━━━ Exercise data ━━━
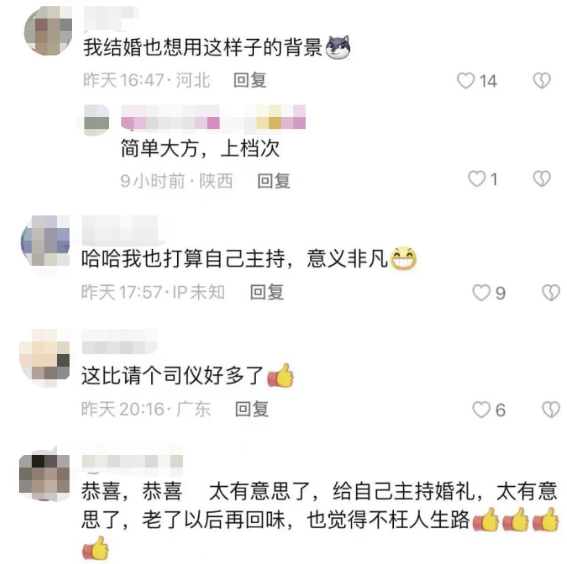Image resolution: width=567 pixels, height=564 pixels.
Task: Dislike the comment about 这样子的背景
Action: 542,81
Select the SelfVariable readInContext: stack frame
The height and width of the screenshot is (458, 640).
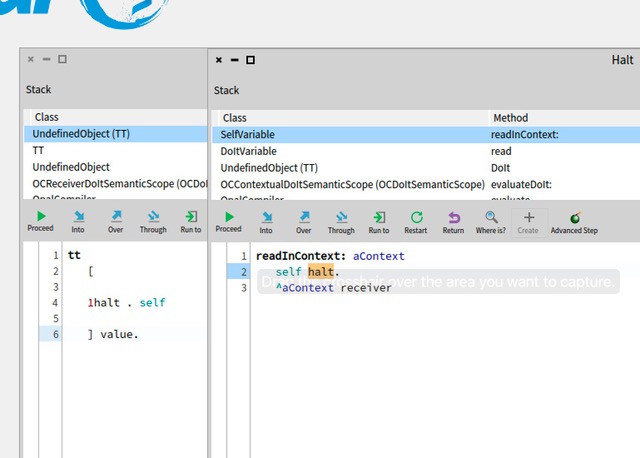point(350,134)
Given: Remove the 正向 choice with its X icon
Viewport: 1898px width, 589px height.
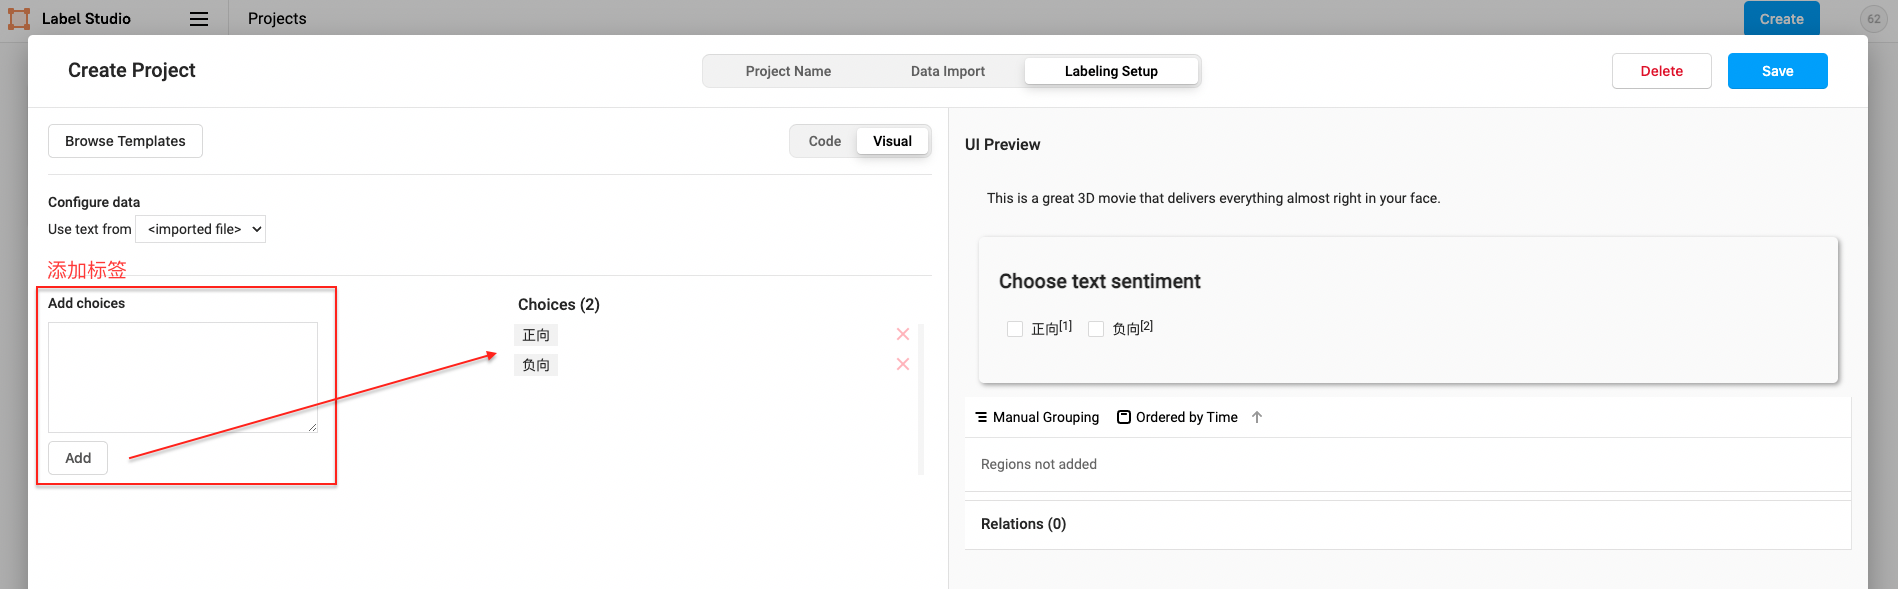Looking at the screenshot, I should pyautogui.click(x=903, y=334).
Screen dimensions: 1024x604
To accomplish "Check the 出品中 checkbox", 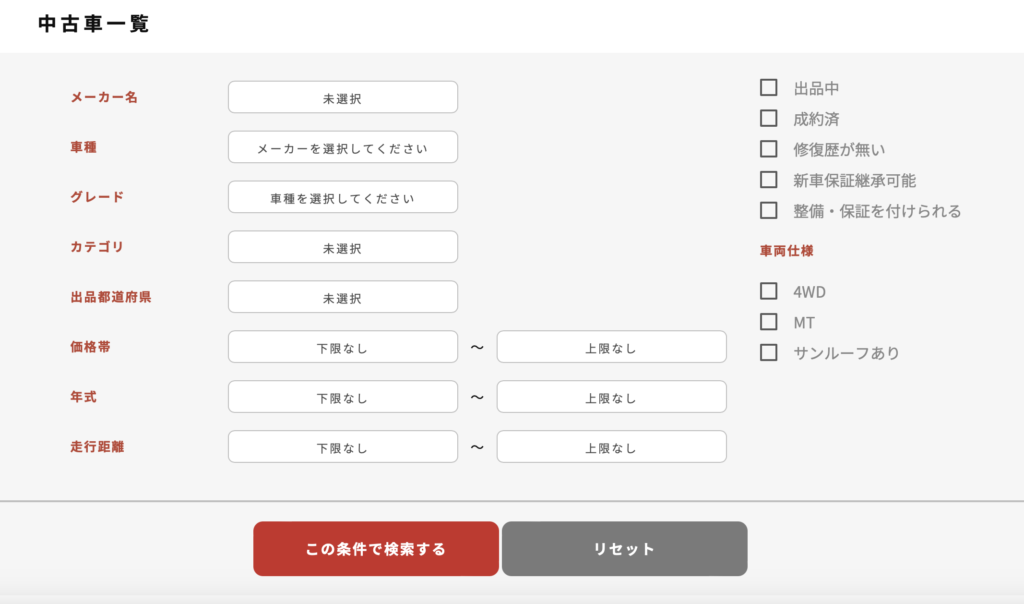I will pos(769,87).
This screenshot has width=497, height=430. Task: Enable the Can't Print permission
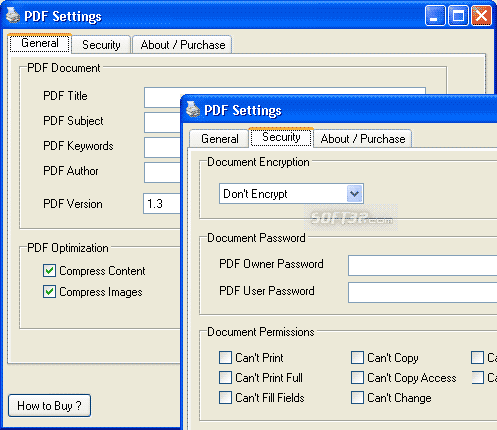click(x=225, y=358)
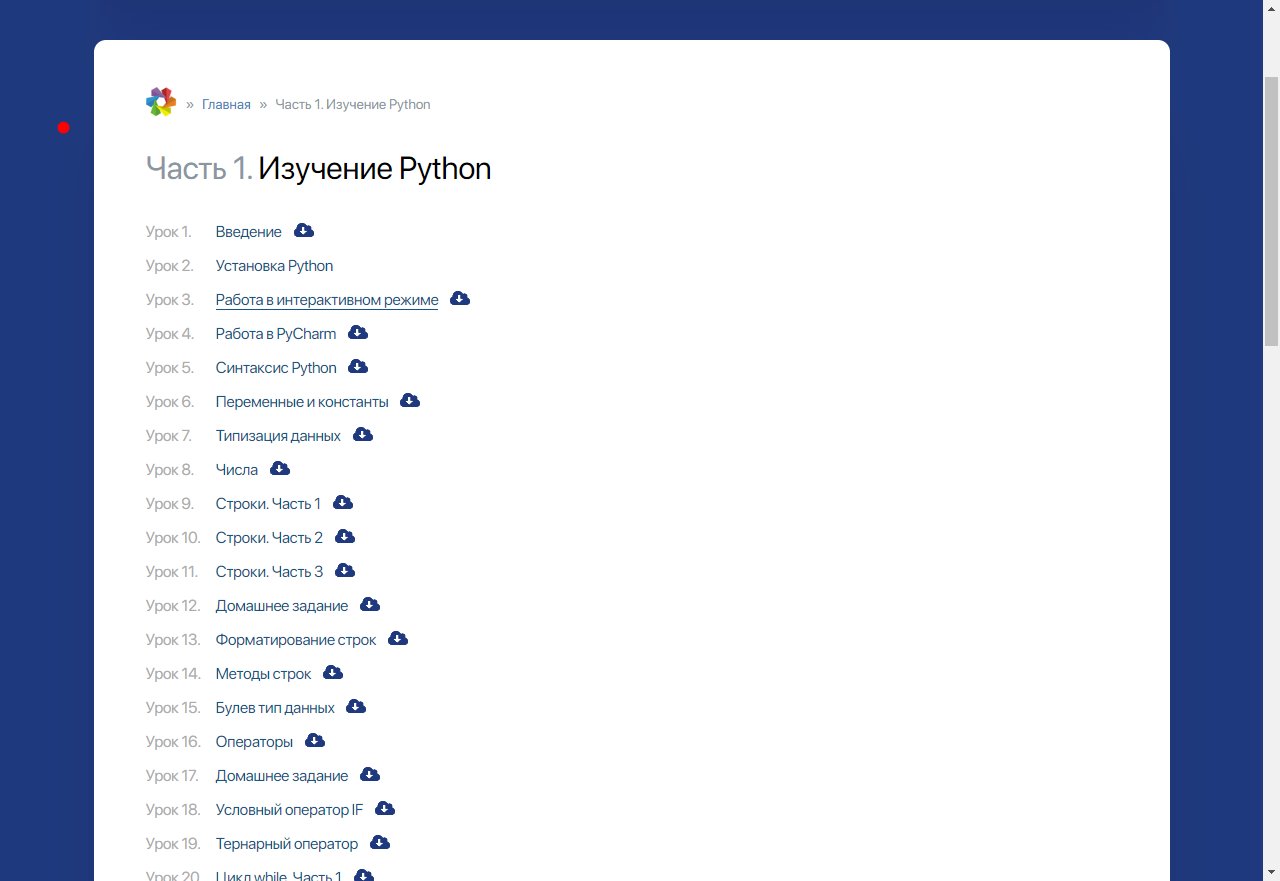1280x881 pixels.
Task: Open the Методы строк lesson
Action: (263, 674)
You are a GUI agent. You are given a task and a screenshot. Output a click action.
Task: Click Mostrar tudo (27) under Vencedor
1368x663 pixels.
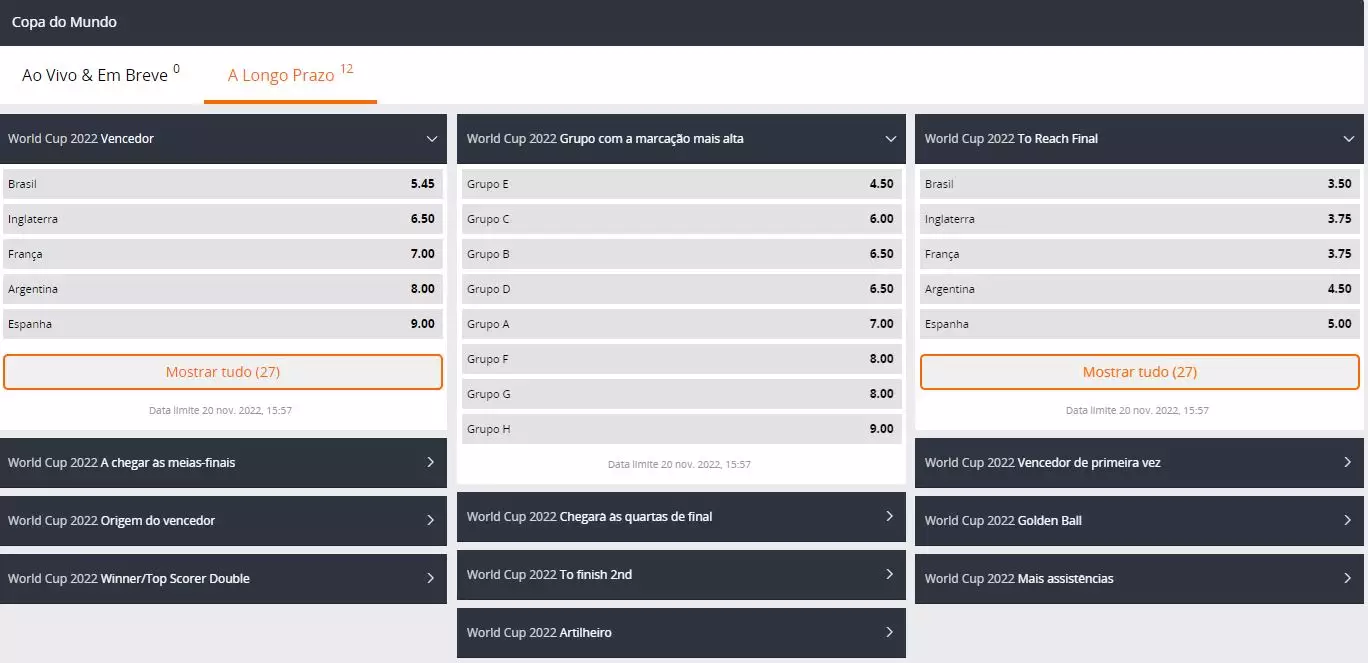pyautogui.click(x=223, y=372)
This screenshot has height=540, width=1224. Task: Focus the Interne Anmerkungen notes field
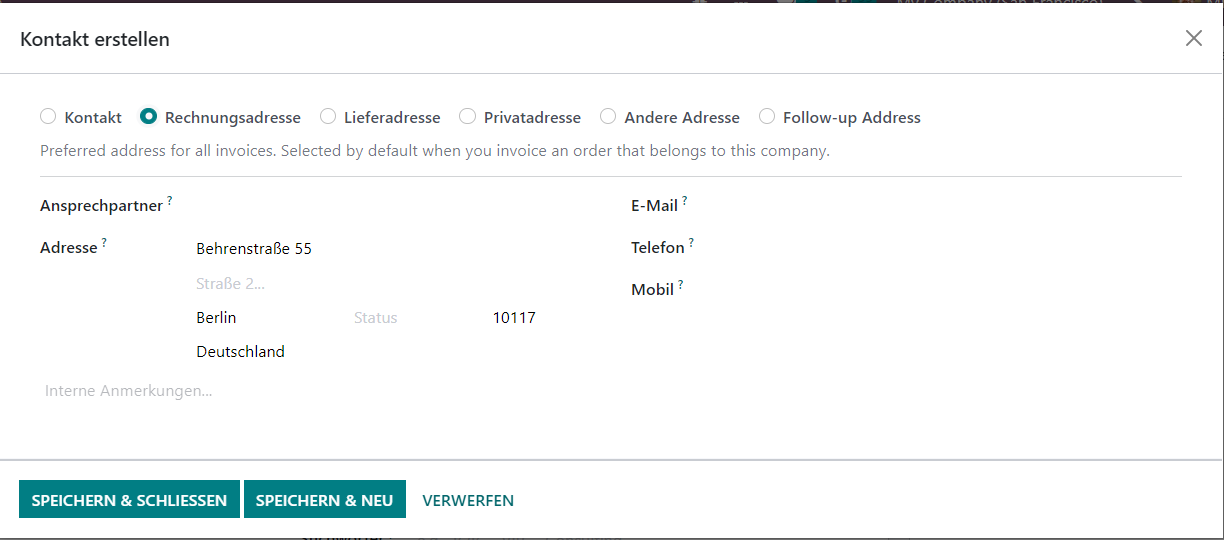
━━━
Your assignment: Return exactly the line containing "Task: Click Mostrar tudo (27) under Vencedor" and every line after it, up to and including the final line of the entries above. Pictures stay out.

Solution to the exercise:
Task: Click Mostrar tudo (27) under Vencedor
1368x663 pixels.
pyautogui.click(x=223, y=372)
This screenshot has height=540, width=1224. Task: Focus the Interne Anmerkungen notes field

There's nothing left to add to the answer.